Re: [eigen] log10 support? |
[ Thread Index |
Date Index
| More lists.tuxfamily.org/eigen Archives
]
- To: eigen@xxxxxxxxxxxxxxxxxxx
- Subject: Re: [eigen] log10 support?
- From: Benoit Jacob <jacob.benoit.1@xxxxxxxxx>
- Date: Tue, 8 Jun 2010 07:27:48 -0400
- Dkim-signature: v=1; a=rsa-sha256; c=relaxed/relaxed; d=gmail.com; s=gamma; h=domainkey-signature:mime-version:received:received:in-reply-to :references:date:message-id:subject:from:to:content-type :content-transfer-encoding; bh=eiuIwHdaDgTGvxxpH+75OtNFqC70fti/Ai6x8vop+K8=; b=pz1kBP/6XFtJQcmUarromPox14m44RBbdXxvMbV4Z1M1JKa1NcD1S2tCEQnlHcd0Y2 qwnzgxwrQ4LHHJlnnk0xzgKhb1AmH73WxYPVCLLCuIgq6nb17GdMjAh6YoY+PdgXn7mo 7YXlZwFOdU/B/eH6AaPFRl6/GBb91ASF3C/yQ=
- Domainkey-signature: a=rsa-sha1; c=nofws; d=gmail.com; s=gamma; h=mime-version:in-reply-to:references:date:message-id:subject:from:to :content-type:content-transfer-encoding; b=XMHXHb2Ssu2BKfGSXgJci0+SgA2lSvSgRBe3OtQqMYBryP1+VjJzC/yIWy56dWdUx8 Go1NvL+921lAi6Y4z1af8xgeiFfjSF/K+BHJumQyuoKXjpwif+TetZlkqfSF4PaIlXDT JNUSZoO94B/rAoewwRlA/HkLzzEa9Qymhvcr4=
oh yes and of course, + Gael's remark.
Benoit
2010/6/8 Benoit Jacob <jacob.benoit.1@xxxxxxxxx>:
> 2010/6/8 Trevor Irons <trevorirons@xxxxxxxxx>:
>> OK, I made the changes you suggested/requested.
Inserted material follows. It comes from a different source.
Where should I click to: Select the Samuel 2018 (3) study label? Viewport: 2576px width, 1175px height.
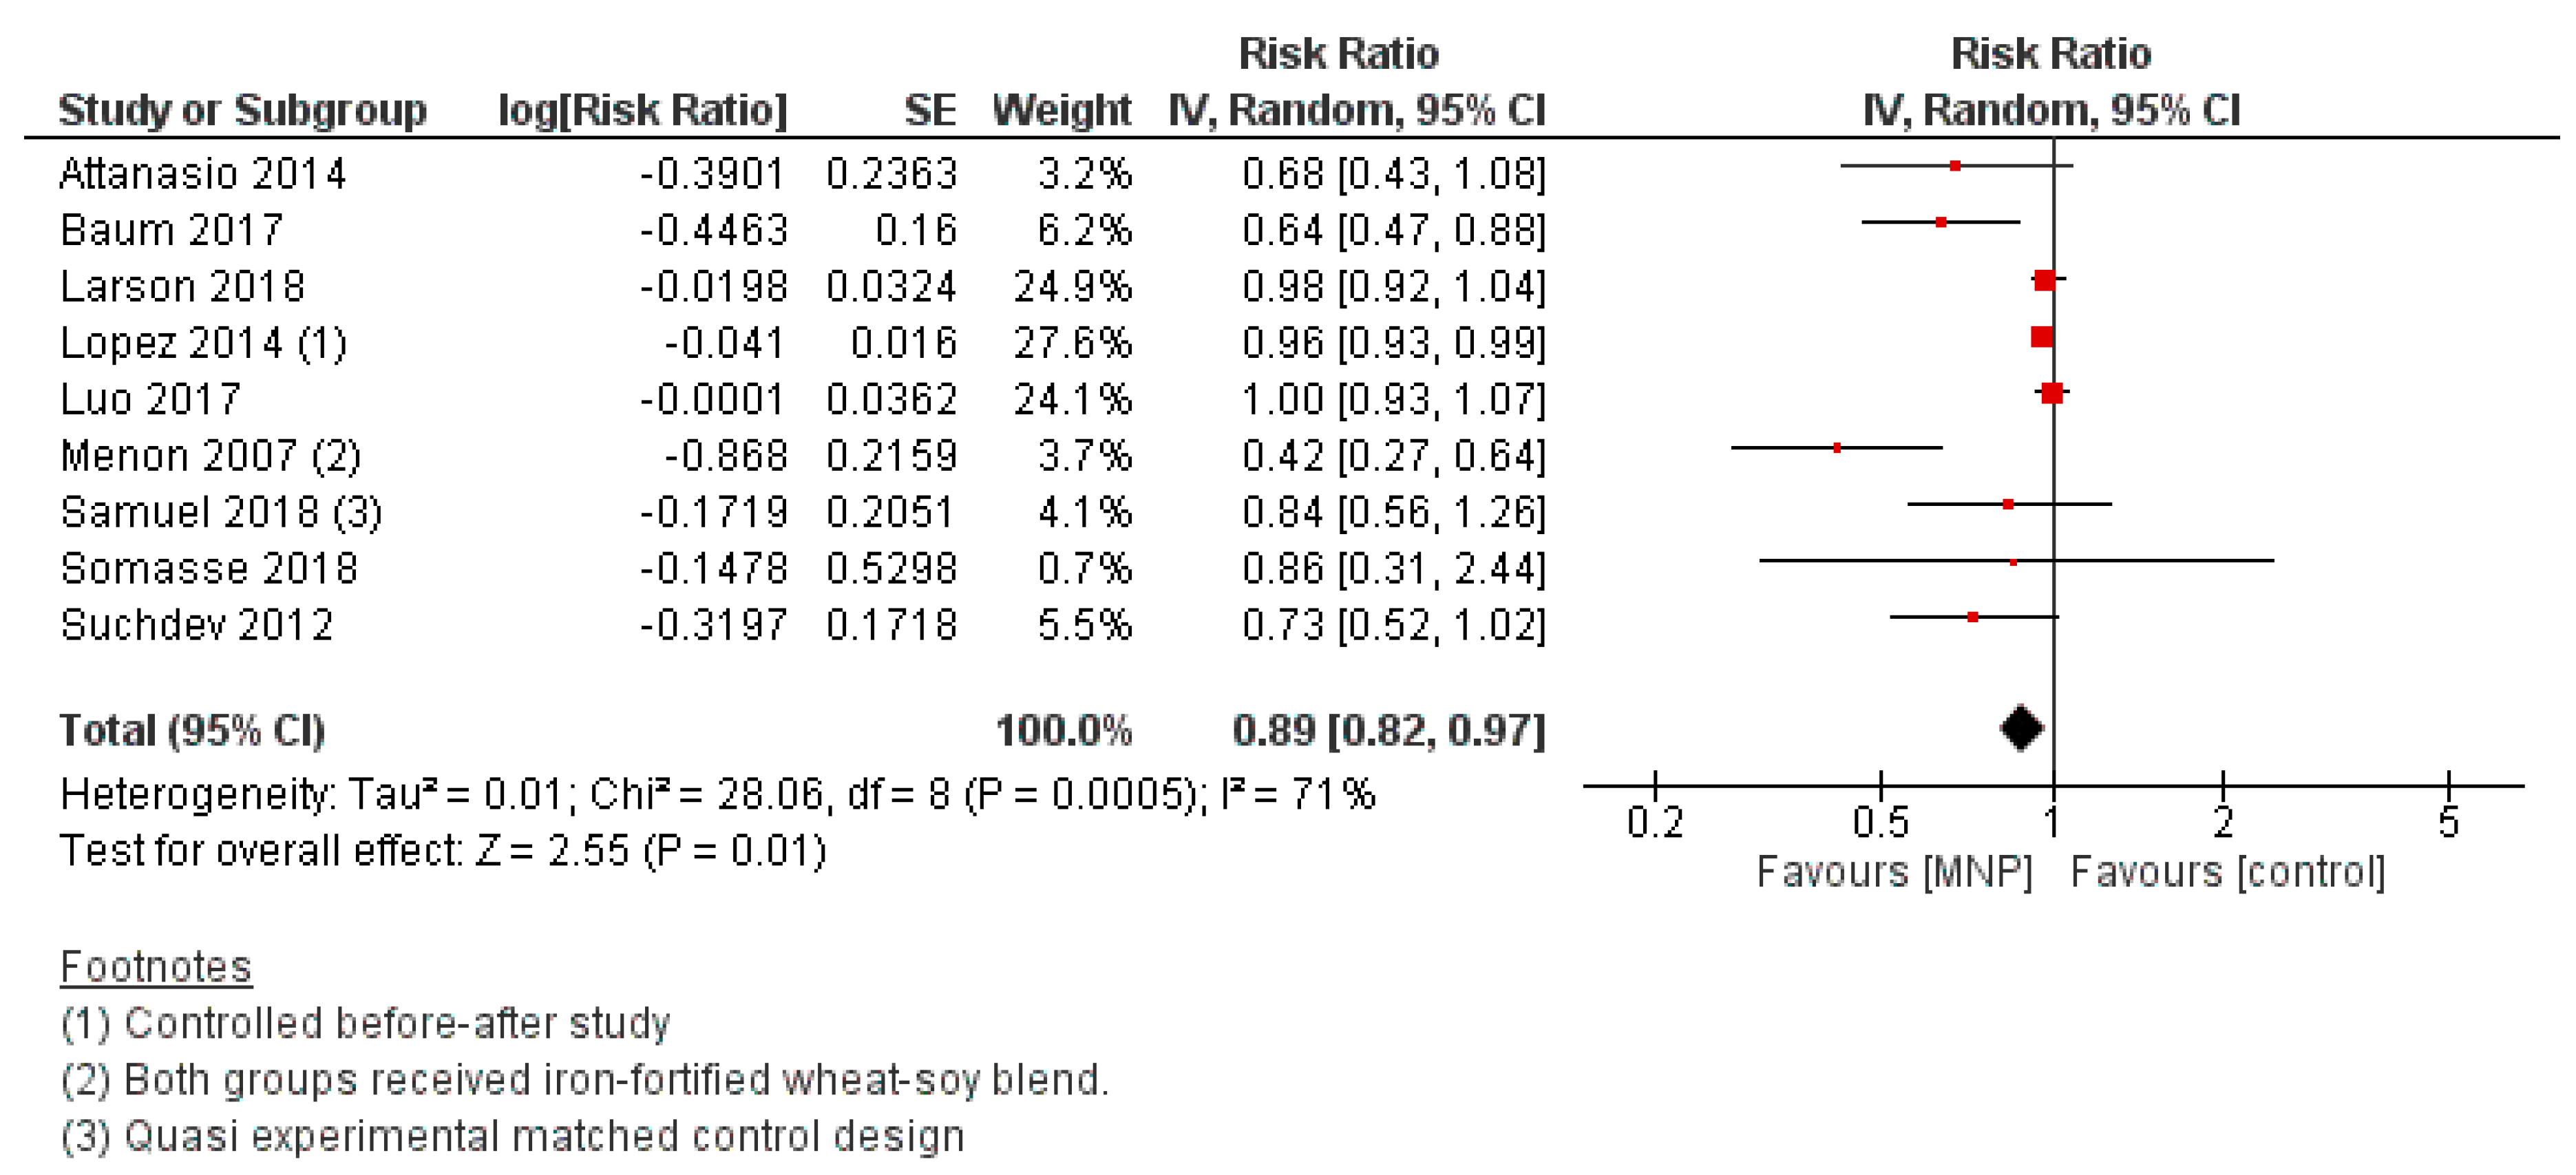221,512
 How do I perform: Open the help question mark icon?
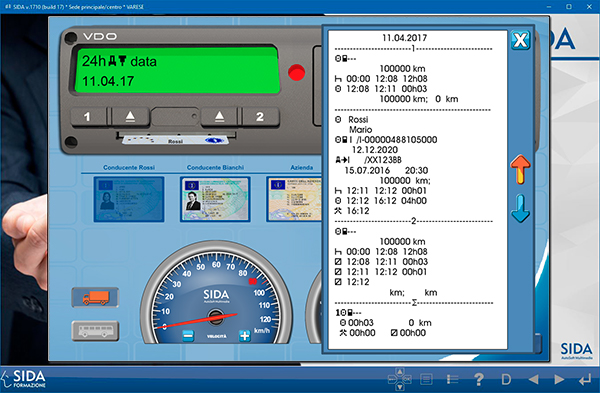(x=478, y=379)
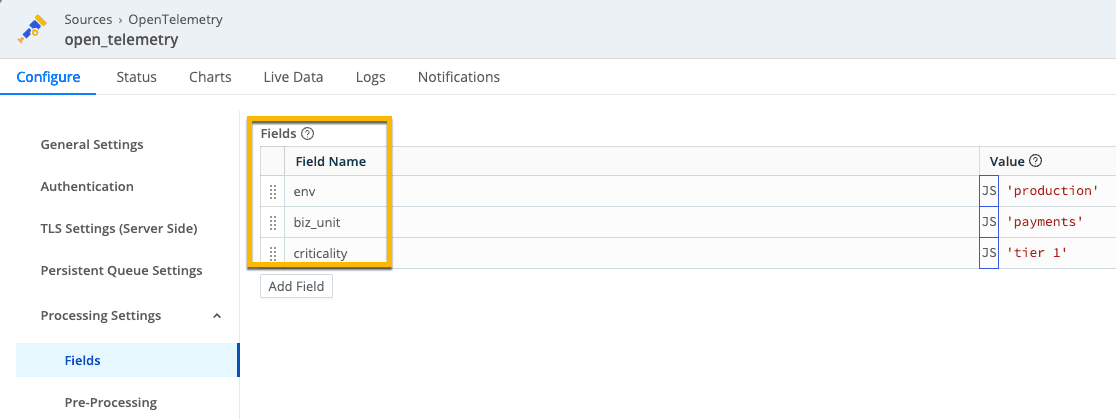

Non SSE is still calling
>> std::log10. Is this what you wanted?
>
> Yes, this is good.
>
> But I have a couple of remarks:
>
> +/** \internal \returns the log10 of \a a (coeff-wise) */
> +template<typename Scalar, typename Packet> inline static Packet
> ei_plog10(Packet a)
> +{ return ei_pmul(ei_pset1(Scalar(1)/log(Scalar(10))), ei_plog(a)); }
> +
>
> This function should take only the template parameter Packet. Indeed
> it's going to be called as
>
> ei_plog10(somepacket)
>
> and automatic template param determination will only work if it only
> takes a Packet templ param. That means that you need to be able to
> determine the Scalar type from the Packet type. For this, do:
>
> typedef typename ei_unpacket_traits<Packet>::type Scalar;
>
> also, the caching of the constant value needs to go here. That may
> mean that you have to do it yourself, without the macro. Fortunately,
> it's easy: this macro was doing:
>
> #define _EIGEN_DECLARE_CONST_Packet4f(NAME,X) \
> const Packet4f ei_p4f_##NAME = ei_pset1<float>(X)
>
> so just do yourself:
>
> const Packet myconstant = ei_pset1(blabla);
>
> (again, if blabla has type Scalar, ei_pset1<Scalar> will be selected.)
>
> Then, this:
>
> +static EIGEN_DONT_INLINE EIGEN_UNUSED Packet4f ei_plog10(Packet4f x)
> +{
> + _EIGEN_DECLARE_CONST_Packet4f( invlog_0p1, 4.342944819032518721E-1f);
> + return ei_pmul(ei_p4f_invlog_0p1, ei_plog(x));
> +}
> +
>
> is not needed. My point was that this can all be done in a totally
> generic way, not specific to SSE, not specific to float. You don't
> have to change any file under SSE/. Your log10 function will be
> vectorized on all platforms and for all types where we vectorize log.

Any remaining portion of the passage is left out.